THE GREAT INLATION/PRICE/VALUE DEBATE


There are "at least" three different types of inflation.

1/ Base line inflation - the monetary base (the measuring stick) is inflated - this is money printing.

2/ Real demand inflation - demand for a commodity increases in real terms - eg real estate, oil, food in a growing population context - the rent of land will increase in real monetary terms.

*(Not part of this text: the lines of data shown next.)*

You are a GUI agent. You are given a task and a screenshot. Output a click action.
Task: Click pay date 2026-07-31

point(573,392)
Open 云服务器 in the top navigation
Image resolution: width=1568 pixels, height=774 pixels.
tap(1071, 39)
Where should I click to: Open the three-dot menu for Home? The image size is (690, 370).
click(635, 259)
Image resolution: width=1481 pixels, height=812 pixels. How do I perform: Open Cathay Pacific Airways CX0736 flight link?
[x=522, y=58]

Gold/metals - the demand for these has increased while the cost of getting it out of the ground has gone up.
(this is where technological progress has a direct deflationary effect)

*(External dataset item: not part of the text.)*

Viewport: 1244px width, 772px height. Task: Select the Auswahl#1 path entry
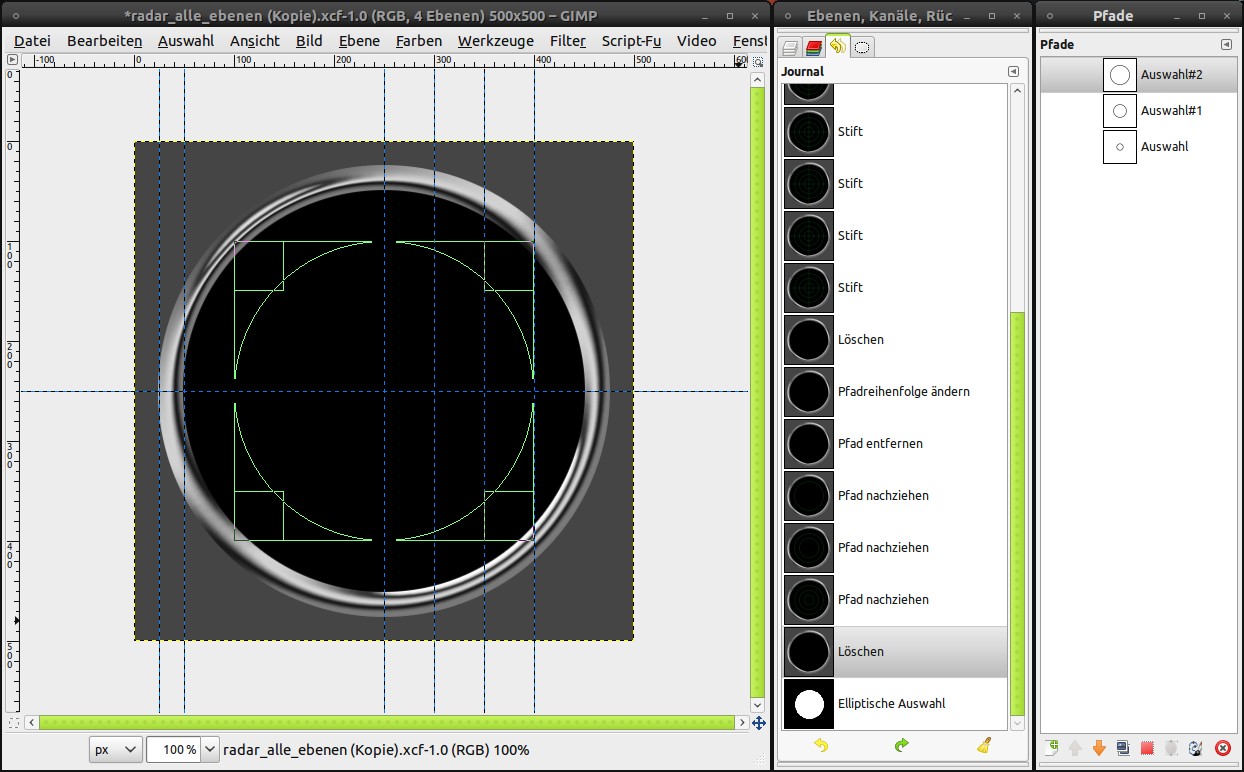pyautogui.click(x=1171, y=111)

3/ Speculative demand inflation - this is the mainly inflation that we saw in stocks in 2000 and real estate in 2006 - you could call it minsky inflation - this is most effected by leverage and interest and savings rates.

At any one time all three are operating at different strengths and going in diffferent directions.

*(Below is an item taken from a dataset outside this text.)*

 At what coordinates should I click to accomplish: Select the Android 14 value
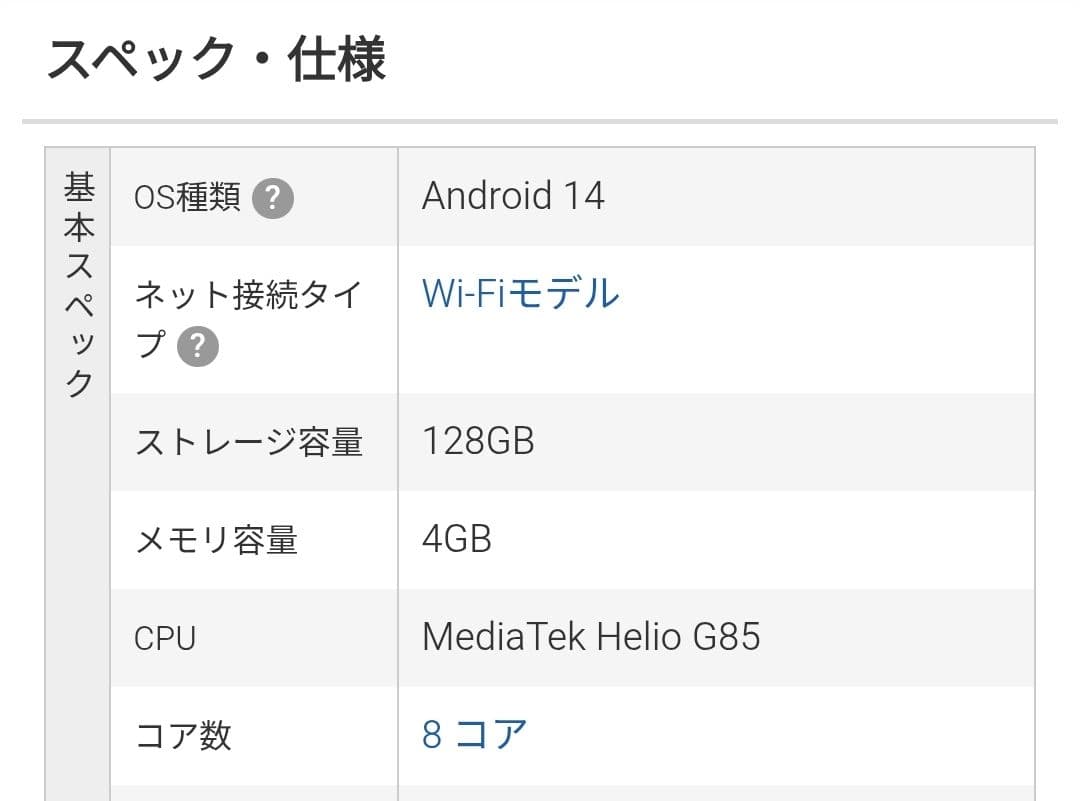point(513,195)
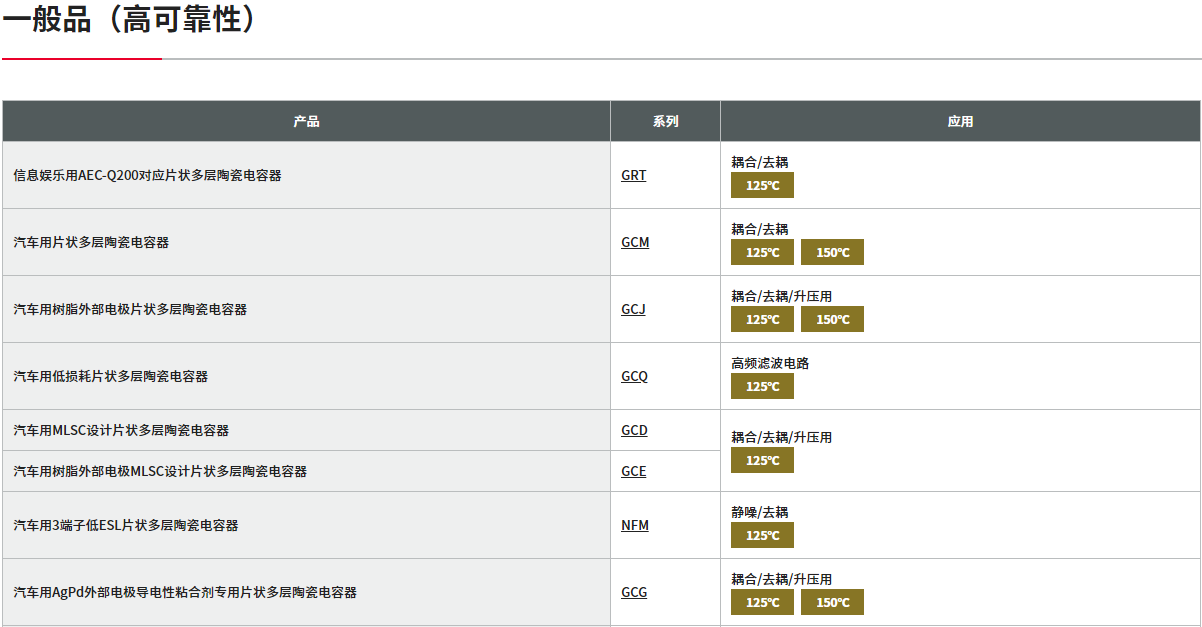Viewport: 1202px width, 627px height.
Task: Select the 150℃ badge in GCG row
Action: [832, 602]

So any inflation rate is a hybrid of these forces - which could be going in opposite directions.

Thats what makes prediction of inflation so tricky - as 1/ depends on government monetary policy - hard or loose
2/ depends on the strength of the real economy and technological change and
3/ depends on the desires and phsycology of speculators, who are in turn influenced by prices, interest rates (again influenced by governments) and the amount of credit capacity/leveraging they can undertake (in turn influenced by bank and government credit policies, bank capitalisation rules etc).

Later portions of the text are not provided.